The most advanced and challenging form of slacklining is balancing up high and exposed. Slacklines between rock formations, buildings or over canyons are called highlines. A highline is a slackline which is higher than 10 meters. For safety reasons, you have a harness connected by a leash that to the line you are walking on, so that, if you fall off, you don´t lose your life.
The walk over a highline is very different from normal slacklining. Why is it so different?
As well as the total balance control that you need on a low slackline there are some extra important requirements.
First and foremost is knowing how to build a safe line. Every highline has different characteristics with respect to available anchor points, the length, and local conditions (rock structure, exposure, wind impact, etc.). The ability to make this information useable is based on a lot of experience with climbing and rigging techniques and, of course, having the correct equipment for the job at hand. Just knowing how to set up a normal slackline isn't enough. It's not enough to just attach a rope underneath a normal slackline. In order to be safe you must take account of many other factors. The consequences of poor construction (e.g. material failure) can be serious and even fatal. Therefore, before setting up your own highline, make sure that you spend time with an experienced highliner to learn about the tricks of the trade. This will ensure that your first highline experiences are done in safe conditions.
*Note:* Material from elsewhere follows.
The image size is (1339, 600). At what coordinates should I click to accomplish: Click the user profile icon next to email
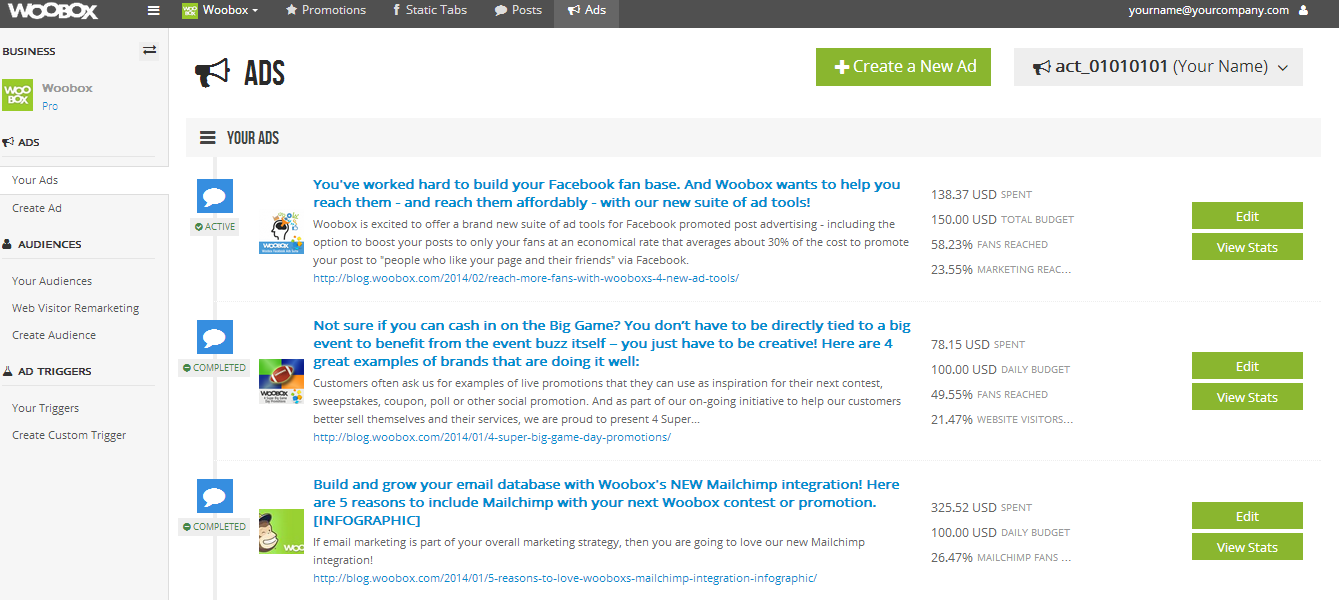coord(1303,10)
Another important element is to learn some specific techniques, like knowing how to catch the line if you fall off. If you fall off without catching the highline, it generates a lot of power, and may damage the highline. Catching preserves the material and is therefore safer. Learning how to stand up from a sitting position, is necesarry also, to avoid the dangerous areas on the ends of the highline. But also the safe practice of leashfalling and climbing up on the leash again, belong to the basic repertoire of the highline.
Within the highline community, the security aspect is a prominent place and is discussed continuously and intensively. Statistical analyzes have shown that only 5% of all slackline accidents are assigned to the highline (ISA accident statistics). The "low-tension trend" has also made a significant contribution to safety, that is, the use of very low pre-tension highlines. Thus dangers with regard to insufficient material dimensioning are mitigated, in particular when going for increasingly gigantic highline projects.
The mental resilience and a strong will are the decisive factors besides the aforementioned requirements. "Head-fitness" is determined on the one hand by the personality type (stress management) and secondly by safe rigging, safe walking and safe catching. A good methodology of getting there, could be a gradual increase in stress. Here each Highliner will have its own concept.
Highlining is about breaking through your limitations and mental walls. The high stress level causes a strong adrenalin rush which amplifies your feelings. If you succeed in keeping control (which means the balance) you will feel very intense moments of joy and deep inner peace. If the fear is dominant or you fall off the line, the inner walls of frustration and doubt will increase. But, by taking it one step at a time, you are able to minimise it.
Next to the preoccupation with your own psychology, highlining also contains another aspect - a visionary, aesthetical idea. The fact of existence of vertical structures in our environment and the engagement with balancing nearby the ground merge together in the mind of the slackliner. Like other alpine sports, where a rock face presents a climber with a myriad of possibilities, to discover possible lines, you need to allow yourself room for creativity and making things happen.
One of the oldest dreams of mankind, to float like a bird through the sky, comes within reach. Highlining creates a form of freedom, like a source of life, which ignites the inner fire anew.